French President Francois Hollande last week raised the possibility of political interference in exchange rate policy when he called for a medium-term target for the euro's value, a move to counter its recent appreciation.
"I fear a politicisation of the exchange rate," ECB policymaker Jens Weidmann, who also heads the German central bank, told Bloomberg in an interview.
German Finance Minister Wolfgang Schaeuble, in a radio interview before flying to Moscow, said he expected the G20 to back the G7's position on currencies.
Host Russia's finance "sherpa", Deputy Finance Minister Sergei Storchak, said the drafting discussion was proving difficult, but the final text would not single out Japan for criticism.
"There is no competitive devaluation, there are no currency wars," Storchak told reporters. "What's happening is market reaction to exclusively internal decision making."
When the G20 last met in November, its statement contained a call to "refrain from competitive devaluation of currencies" that was omitted by the G7 this week in what Tokyo took to mean its policies had won a free pass.
Indonesia, one of the rising Asia-Pacific economies, said it was less concerned about the exchange rate of the yen than about Japanese growth. "If the Japanese increase their domestic demand it will help Indonesia, especially from the export side," said Hartadi Sarwono, deputy central bank governor.
US vs Europe
The United States, G20 delegation sources said, was blocking attempts to agree on a fresh commitment to cut borrowing, a position that reflects Washington's focus on running expansive policies until unemployment comes down.
The euro zone's largest economy, Germany, and the European Central Bank, want a new borrowing pledge - in line with their own tough medicine for the currency bloc's ailing periphery.
A European Union position paper set out the dispute in stark terms. It said the United States "was not ready to commit to a ... numerical target".
"The EU considers it essential to agree credible and ambitious targets," said the document, obtained by Reuters.
The manoeuvring on currencies is reminiscent of the 1980s, when the Plaza and Louvre accords sought to manage first the excessive strengthening, and then weakening, of the US dollar.
But, with the collapse of communism in eastern Europe and China's adoption of its own brand of capitalism, the world has changed. Emerging markets, as exporters and reserve holders, now demand a greater say in global financial management.

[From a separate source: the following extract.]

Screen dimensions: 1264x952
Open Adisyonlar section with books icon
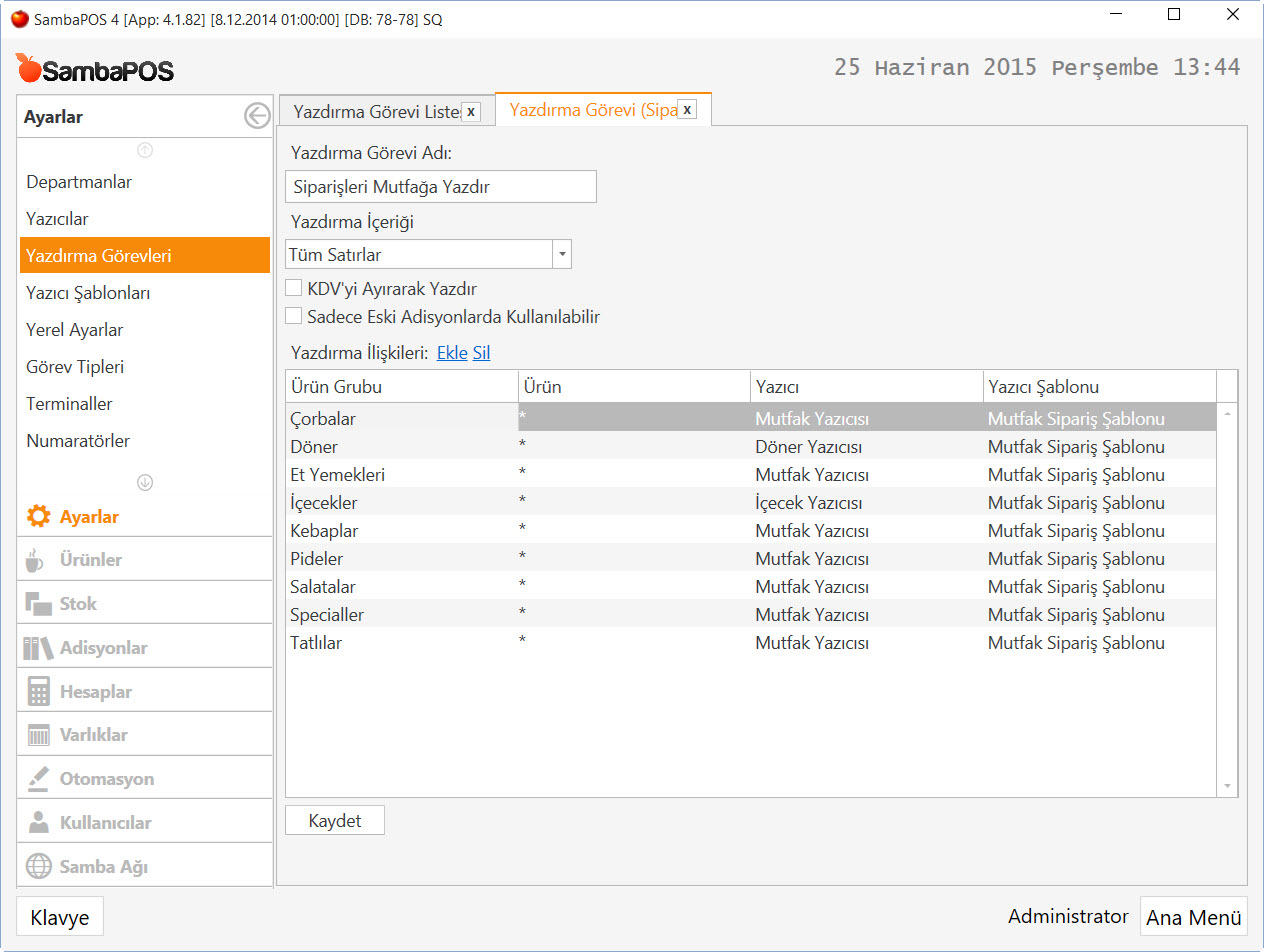[x=38, y=648]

One senior G20 source said late on Thursday that there would be no separate statement on currencies. A passage would be inserted into the main communique, but it would not repeat the G7 line that "we will not target exchange rates".
This, the source said, would not be acceptable to China - which is now the world's second-largest economy and holds much of its $3.3 trillion in foreign reserves in US Treasury bonds.
Deflation, Reflation
Japan's embrace of 'Abenomics' entails a huge round of fiscal and monetary expansion aimed at raising the inflation rate to 2%.

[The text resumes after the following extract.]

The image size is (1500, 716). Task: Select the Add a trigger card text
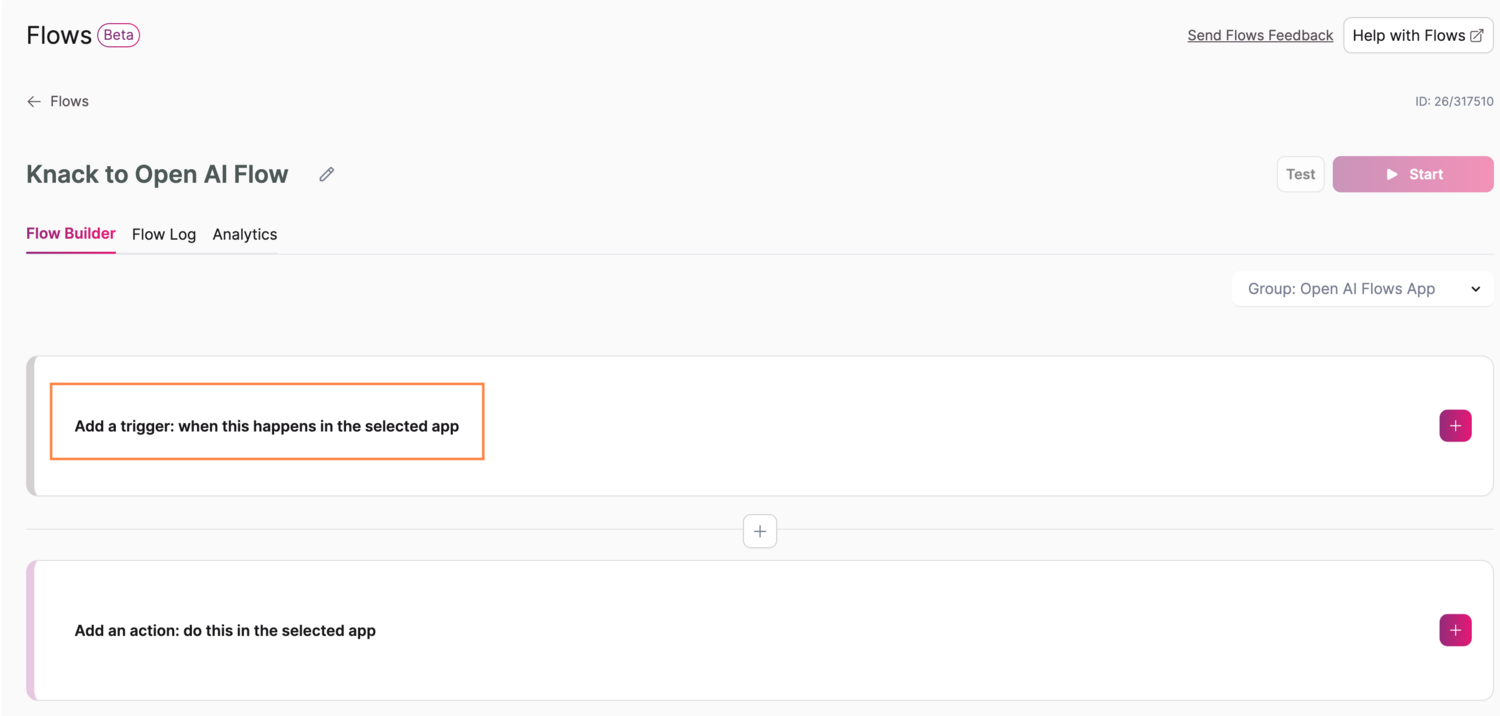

The yen has fallen by around 20% since November, triggering a rally in Japanese stocks that, the government hopes, will kick-start growth by encouraging savers to spend and companies to invest.

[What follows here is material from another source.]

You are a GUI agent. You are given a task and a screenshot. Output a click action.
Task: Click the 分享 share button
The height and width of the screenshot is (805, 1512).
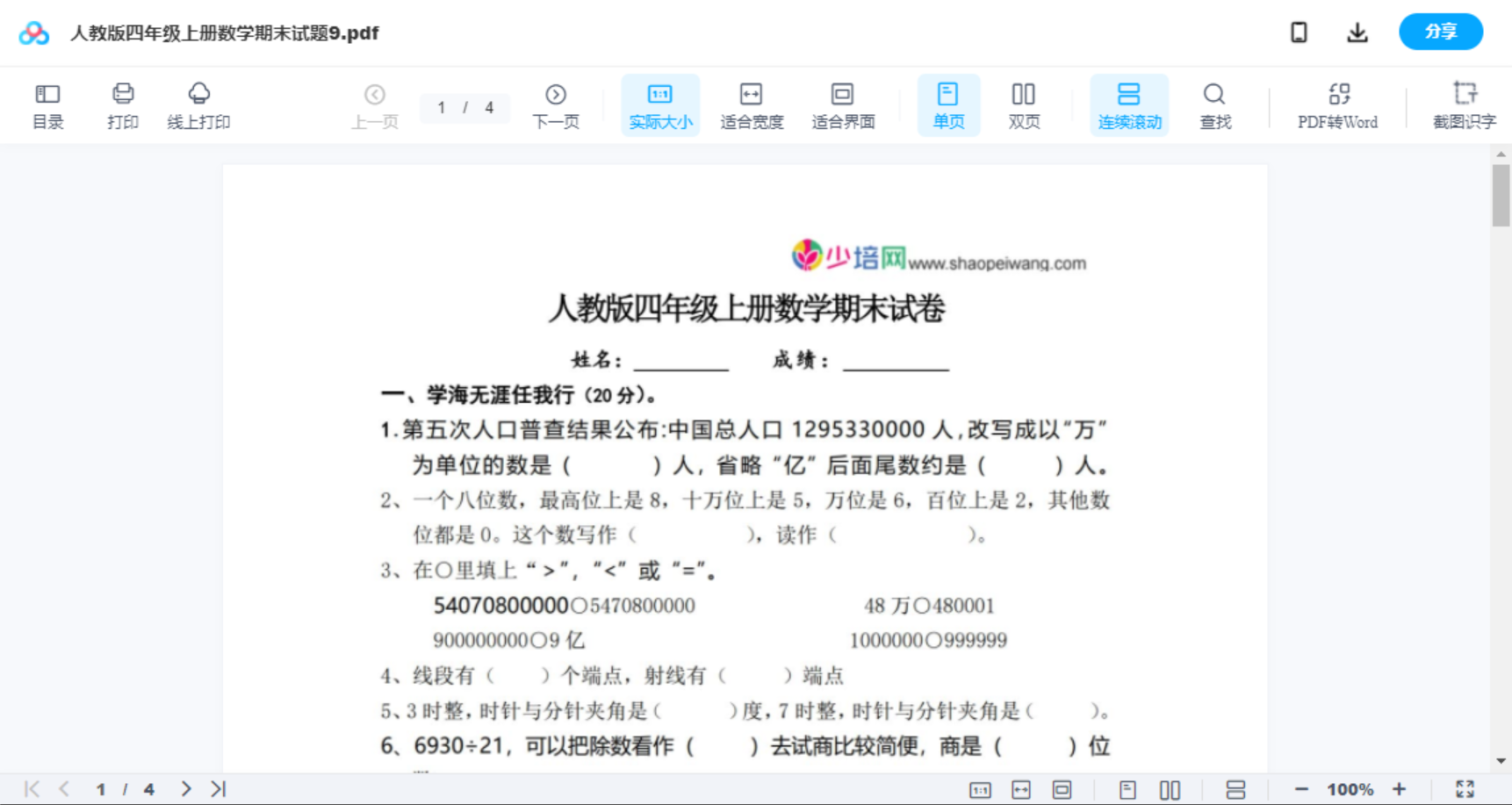(1440, 32)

With the United States, Britain and euro zone all running ultra-loose monetary policies, some emerging market exporters have sounded the alarm over 'currency wars' that they say will devalue their foreign reserves and hit their competitiveness.
Russian officials note that Japan has not intervened on currency markets to weaken the yen, suggesting that Tokyo would not be singled out as a miscreant.
Before flying to Moscow, Bank of Japan Governor Masaaki Shirakawa defended the monetary expansion, saying it was aimed at reviving the economy - which shrank in the fourth quarter - and not at weakening the yen.
"The BOJ is conducting monetary policy to achieve stability in Japan's economy. It will continue to do so," he said.